Each class/category has criteria under it. Some only have 1 criterion, others have many. That shows what you will be judged on. For each criterion you will get a grade of 1-10. For ones with multiple criteria, your score will be the total of all the grades. The entry with the best score wins.
BONUS POINT for every class you enter. This means that if you enter 5 classes for example, you will get 5 points added onto your score in all 5 classes!! This makes entering many classes very beneficial!!!
There will be 3 overall winners which will just be the top 3 member with the highest total score over all classes. To be an overall winner, try to score high in as many classes as you can!
PRIZES!


 The top 3 overall winners will each get a full body drawing of their horse.
 The winner of each individual class will get a headshot drawing of their horse.
 
_Any questions please ask!_

---

The classes:

*1. Nicest Tail
*Let's see those clean, silky, full tails! Doesn't matter whose horse it is as long as you took the picture yourself or you're in the picture and somebody else took it! This is judged on how awesome of a tail it is, not on how good a photo it is.Judged on: color, silkiness, fullness, overall effect​*2. Weirdest Place to Ride
*Next to a highway (hopefully not too close...)? In a lake? If you have a picture of you riding in a weird place, this is the class for you! It should be you riding, but a photo of a friend is okay too. This is judged on how bizarre the place is, not on photographic quality.Judged on: weirdness, wow factor​*
3. Best Hoof Shot
*Got a cool shot of a hoof? This class is judged on photographic quality.Judged on: angle, lighting, creativity, composition​*
4. Best Hoofprint Shot
*It's hard to take pictures of hoofprints. This class is judged on photographic quality.Judged on: angle, lighting, creativity, composition​*
5. Prettiest Braids/Plaits
*Show me the prettiest braiding you've ever done! Mane or tail. It can be any horse but you have to be the one who braided it! This is judged on how pretty the braiding is, not on how good the photo is. But the picture should do the job justice!Judged on: prettiness, neatness, wow factor​*
6. Best "Caught in the Act" Shot
*Anything naughty you caught a picture of your horse doing goes! Be creative with this one.  This is judged on creativity as well as the quality of the photograph!Judged on: creativity, humor, composition
​*7. Best Nostril Shot
*Yupp. How good a picture of a horse nostril can you get? This class is judged on photographic quality.Judged on: angle, lighting, creativity, composition​*8. Prettiest Forelock*
Think your horse (or a horse you know) has the prettiest forelock? Enter this class! It is purely judged on how pretty the forelock is. Photographic quality doesn't matter, but your photo should do the subject justice!Judged on: prettiness, wow factor​*9. Biggest Horse Yawn
*Enter your photo of a horse yawn and see if it's the biggest! Only the biggest horse yawn will win!Judged on: size of yawn!​*
10. Sweatiest Horse
*Dig up those summer shots and find the sweatiest horse you can! The sweatiest wins!Judged on: sweatiness!​*11. Best 100% Horse Shot*
This is a challenge. Try to take a picture of a horse where only horse is showing. This means nothing in the background—100% horse. Anything with background showing will not qualify. You can crop a preexisting photograph if you want.Judged on: angle, lighting, creativity, composition​


----------



## allisonjoy

Sphi said:


> *11. Best 100% Horse Shot*
> This is a challenge. Try to take a picture of a horse where only horse is showing. This means nothing in the background—100% horse. Anything with background showing will not qualify. You can crop a preexisting photograph if you want.Judged on: angle, lighting, creativity, composition



kinda confused on this. so can it be a horse just standing on the grass and crop out everything but the horse.. including grass under feet? or do i have to like cut out the outline of a horse?
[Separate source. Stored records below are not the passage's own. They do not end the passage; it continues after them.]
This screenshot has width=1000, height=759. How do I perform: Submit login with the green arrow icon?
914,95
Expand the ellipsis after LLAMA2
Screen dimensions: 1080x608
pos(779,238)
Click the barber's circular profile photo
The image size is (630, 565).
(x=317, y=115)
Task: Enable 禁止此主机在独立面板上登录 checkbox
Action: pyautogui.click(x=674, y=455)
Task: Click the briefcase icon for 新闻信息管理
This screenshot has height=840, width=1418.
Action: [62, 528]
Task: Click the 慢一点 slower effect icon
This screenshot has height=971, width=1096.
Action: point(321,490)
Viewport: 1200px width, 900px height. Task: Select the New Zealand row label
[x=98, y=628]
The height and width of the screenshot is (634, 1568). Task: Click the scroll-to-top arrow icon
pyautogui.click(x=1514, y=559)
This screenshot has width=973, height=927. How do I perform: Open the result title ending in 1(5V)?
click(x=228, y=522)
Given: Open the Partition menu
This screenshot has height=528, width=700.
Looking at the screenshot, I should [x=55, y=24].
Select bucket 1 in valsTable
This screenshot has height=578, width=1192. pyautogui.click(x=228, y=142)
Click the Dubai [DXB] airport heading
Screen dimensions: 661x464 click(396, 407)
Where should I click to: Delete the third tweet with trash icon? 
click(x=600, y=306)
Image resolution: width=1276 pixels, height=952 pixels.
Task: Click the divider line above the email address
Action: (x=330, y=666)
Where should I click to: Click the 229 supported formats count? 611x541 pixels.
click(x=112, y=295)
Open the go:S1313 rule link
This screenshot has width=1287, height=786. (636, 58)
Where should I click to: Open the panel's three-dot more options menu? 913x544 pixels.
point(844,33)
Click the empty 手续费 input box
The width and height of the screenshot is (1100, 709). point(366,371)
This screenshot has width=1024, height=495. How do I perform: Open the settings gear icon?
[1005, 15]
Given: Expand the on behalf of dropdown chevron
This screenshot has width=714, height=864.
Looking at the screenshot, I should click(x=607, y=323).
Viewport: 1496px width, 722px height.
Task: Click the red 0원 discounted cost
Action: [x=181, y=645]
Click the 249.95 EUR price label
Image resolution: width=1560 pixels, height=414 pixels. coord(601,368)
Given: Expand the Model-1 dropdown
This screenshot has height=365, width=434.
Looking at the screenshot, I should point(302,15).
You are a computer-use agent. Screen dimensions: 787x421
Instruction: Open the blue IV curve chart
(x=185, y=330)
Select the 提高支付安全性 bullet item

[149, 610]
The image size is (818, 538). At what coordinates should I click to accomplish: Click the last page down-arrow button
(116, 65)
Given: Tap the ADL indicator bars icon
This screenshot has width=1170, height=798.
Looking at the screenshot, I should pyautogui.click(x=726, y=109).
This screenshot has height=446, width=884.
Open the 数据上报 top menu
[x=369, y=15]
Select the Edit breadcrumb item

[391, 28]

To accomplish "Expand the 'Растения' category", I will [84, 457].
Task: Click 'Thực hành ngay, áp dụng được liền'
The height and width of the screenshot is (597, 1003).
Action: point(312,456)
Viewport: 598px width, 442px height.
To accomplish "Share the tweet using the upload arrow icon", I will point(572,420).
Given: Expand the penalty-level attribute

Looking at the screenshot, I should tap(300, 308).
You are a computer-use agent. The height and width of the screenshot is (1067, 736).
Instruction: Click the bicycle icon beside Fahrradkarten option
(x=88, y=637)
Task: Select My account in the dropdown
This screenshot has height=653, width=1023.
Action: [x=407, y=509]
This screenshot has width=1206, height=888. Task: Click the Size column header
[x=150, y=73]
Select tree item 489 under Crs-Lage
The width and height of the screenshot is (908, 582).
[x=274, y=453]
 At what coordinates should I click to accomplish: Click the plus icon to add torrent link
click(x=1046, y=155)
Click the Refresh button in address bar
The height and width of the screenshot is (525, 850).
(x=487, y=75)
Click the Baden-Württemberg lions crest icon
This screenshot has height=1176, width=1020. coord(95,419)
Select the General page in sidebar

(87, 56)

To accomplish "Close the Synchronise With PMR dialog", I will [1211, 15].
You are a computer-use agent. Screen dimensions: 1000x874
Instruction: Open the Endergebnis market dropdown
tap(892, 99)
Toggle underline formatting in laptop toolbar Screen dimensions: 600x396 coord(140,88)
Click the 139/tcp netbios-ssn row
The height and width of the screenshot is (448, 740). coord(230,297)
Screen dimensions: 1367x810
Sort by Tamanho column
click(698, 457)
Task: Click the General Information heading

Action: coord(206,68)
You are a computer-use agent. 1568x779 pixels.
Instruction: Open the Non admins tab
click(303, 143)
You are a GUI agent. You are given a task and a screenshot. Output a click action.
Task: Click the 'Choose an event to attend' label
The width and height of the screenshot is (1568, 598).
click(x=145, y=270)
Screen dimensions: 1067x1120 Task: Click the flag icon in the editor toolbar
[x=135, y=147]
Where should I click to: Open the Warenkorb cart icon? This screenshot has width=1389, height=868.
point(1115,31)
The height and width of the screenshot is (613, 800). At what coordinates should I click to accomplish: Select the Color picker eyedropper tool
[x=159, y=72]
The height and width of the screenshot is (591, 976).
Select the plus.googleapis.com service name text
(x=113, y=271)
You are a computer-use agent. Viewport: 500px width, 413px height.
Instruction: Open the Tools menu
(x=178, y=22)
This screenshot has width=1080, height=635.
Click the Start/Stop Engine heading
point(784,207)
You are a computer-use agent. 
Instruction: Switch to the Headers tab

ahah i'm probably making this way more difficult then i have too.


----------



## Sphi

allisonjoy said:


> kinda confused on this. so can it be a horse just standing on the grass and crop out everything but the horse.. including grass under feet? or do i have to like cut out the outline of a horse?
> 
> ahah i'm probably making this way more difficult then i have too.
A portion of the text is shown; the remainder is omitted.